Chapter two of this thesis describes problems that have been encountered with interposing, or wrapping system calls in Unix in order to extend security patterns there.

In section 2.2 I learn that they are discussing kernel mode wrappers that runs after the transition to privileged mode and before the body of the legacy kernel code. His Precondition and Postcondition hooks correspond to Keykos wrapping patterns but ‘wrapping’ in the Keykos context has always implied being subject to capability enforcement.

The problem becomes clear in section 2.3. In the wrapper pattern under discussion the wrapper code accesses kernel state that is not locked and mutable by other processors. If the wrapper code locks the data, it must either be unlocked prior to giving control to the legacy code, or kept locked whereupon the legacy code will be fatally surprised to find it locked. If the wrapper unlocks the code another processor may change it before the legacy kernel code sees it. Bad pattern!! (as the author says.)

The Keykos kernel is designed for MP and the locks are essentially in place and already used for reasons beyond MP. The placing of lock and unlock instructions in the kernel code is a delicate matter and a wrapper trying to mesh with kernel locking strategy would not work! This note will give some insight why.
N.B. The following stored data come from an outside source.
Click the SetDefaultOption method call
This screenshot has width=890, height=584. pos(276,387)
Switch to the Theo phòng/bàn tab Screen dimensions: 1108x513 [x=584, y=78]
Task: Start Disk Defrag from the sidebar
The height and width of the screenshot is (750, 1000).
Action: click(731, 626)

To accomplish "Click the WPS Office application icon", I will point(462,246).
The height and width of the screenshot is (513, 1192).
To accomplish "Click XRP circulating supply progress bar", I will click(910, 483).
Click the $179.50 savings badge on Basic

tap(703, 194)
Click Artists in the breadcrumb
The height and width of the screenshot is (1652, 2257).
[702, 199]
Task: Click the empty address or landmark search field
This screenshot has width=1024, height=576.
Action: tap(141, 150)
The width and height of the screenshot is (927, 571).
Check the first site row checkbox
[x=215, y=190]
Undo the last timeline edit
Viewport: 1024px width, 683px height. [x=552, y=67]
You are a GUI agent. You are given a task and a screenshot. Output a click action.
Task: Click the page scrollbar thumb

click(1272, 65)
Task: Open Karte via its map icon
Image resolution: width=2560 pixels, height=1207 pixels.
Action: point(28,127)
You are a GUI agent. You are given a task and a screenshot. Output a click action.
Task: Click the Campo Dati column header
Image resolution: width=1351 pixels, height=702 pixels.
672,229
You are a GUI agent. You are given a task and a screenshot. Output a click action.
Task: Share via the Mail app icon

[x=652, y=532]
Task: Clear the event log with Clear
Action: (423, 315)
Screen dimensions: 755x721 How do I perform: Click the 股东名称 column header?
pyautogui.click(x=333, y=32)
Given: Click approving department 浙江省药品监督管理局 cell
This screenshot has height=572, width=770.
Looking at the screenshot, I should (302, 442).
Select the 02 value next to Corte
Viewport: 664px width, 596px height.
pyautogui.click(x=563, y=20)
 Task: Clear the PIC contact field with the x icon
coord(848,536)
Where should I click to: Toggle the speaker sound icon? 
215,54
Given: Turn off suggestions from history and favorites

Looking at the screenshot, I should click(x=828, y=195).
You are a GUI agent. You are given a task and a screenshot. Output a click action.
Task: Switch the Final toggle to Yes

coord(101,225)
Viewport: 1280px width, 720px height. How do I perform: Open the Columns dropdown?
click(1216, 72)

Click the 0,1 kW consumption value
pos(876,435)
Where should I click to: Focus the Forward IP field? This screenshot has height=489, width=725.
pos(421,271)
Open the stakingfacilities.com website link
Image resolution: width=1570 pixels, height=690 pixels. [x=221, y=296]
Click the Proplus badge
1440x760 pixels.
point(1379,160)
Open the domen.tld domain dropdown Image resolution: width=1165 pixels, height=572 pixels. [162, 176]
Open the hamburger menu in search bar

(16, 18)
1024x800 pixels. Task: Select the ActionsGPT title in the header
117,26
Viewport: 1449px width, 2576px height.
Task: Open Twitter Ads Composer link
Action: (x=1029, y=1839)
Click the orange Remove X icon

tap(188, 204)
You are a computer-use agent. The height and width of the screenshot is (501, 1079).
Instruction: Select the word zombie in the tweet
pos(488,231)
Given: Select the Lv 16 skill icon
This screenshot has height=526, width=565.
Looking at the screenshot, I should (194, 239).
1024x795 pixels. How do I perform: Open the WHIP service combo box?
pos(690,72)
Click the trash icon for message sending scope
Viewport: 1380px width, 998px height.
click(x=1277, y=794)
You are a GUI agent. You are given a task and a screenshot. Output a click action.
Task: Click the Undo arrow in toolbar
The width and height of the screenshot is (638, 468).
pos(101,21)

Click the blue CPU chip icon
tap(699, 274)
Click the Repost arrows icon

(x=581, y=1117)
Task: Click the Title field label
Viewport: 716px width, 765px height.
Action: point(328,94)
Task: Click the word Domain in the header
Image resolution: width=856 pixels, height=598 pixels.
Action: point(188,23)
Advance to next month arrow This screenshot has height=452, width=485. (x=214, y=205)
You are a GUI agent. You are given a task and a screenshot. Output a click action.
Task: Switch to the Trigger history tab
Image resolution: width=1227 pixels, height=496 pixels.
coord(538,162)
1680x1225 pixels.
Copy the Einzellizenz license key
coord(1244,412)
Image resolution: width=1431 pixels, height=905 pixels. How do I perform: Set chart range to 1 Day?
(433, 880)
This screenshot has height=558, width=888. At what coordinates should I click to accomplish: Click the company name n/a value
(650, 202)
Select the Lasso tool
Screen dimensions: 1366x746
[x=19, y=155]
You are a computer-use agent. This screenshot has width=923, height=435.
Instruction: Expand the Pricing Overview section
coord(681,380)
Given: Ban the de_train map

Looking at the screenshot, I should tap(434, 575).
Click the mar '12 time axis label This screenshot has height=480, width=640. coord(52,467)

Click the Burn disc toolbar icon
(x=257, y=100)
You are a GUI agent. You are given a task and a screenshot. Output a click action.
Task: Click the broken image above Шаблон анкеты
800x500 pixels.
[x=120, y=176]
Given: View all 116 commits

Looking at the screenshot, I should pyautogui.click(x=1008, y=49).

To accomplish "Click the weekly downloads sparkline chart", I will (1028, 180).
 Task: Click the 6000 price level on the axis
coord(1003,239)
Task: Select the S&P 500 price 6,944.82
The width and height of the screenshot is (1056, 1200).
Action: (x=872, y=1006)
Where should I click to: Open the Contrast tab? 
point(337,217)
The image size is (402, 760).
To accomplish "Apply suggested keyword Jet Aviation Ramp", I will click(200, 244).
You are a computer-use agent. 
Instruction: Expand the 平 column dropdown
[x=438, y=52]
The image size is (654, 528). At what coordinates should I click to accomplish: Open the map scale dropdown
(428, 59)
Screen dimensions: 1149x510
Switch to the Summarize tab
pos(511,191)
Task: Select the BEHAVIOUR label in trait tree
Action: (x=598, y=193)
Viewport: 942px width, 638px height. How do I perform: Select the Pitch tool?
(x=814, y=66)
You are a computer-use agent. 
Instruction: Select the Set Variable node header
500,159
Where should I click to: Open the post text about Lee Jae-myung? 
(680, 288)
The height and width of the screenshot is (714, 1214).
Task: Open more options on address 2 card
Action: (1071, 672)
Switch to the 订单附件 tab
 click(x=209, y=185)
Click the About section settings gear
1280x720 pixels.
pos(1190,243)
Wrapper patterns in Keykos are forced to respect abstractions and are presumably less efficient than the wrappers described here. They are also immune from the attacks described here.

I am in violent agreement with Chapter 2!

But one more thing:
Code that examines data provided by another module may generally assume that that data is unchanging during the examination. Occasionally code patterns are convenient that look at some of the data more than once—seldom is it necessary to consider the possibility that the data is changing. That is the eventuality that Watson arranged thus subverting the kernel’s charter. The problem does not necessarily disappear when the data examination has been limited to just one routine. It almost surely makes it less likely. Even the compiler may feel free to use two fetches where just one was expressed in the code but I can not think of a reason for it to do so. If the data in user space were declared volatile in the kernel and the program logic mentioned no byte more than once then no such exploit would be possible.

The arguments for not copying data upon crossing of protection boundaries diminish, especially for modest values like file names.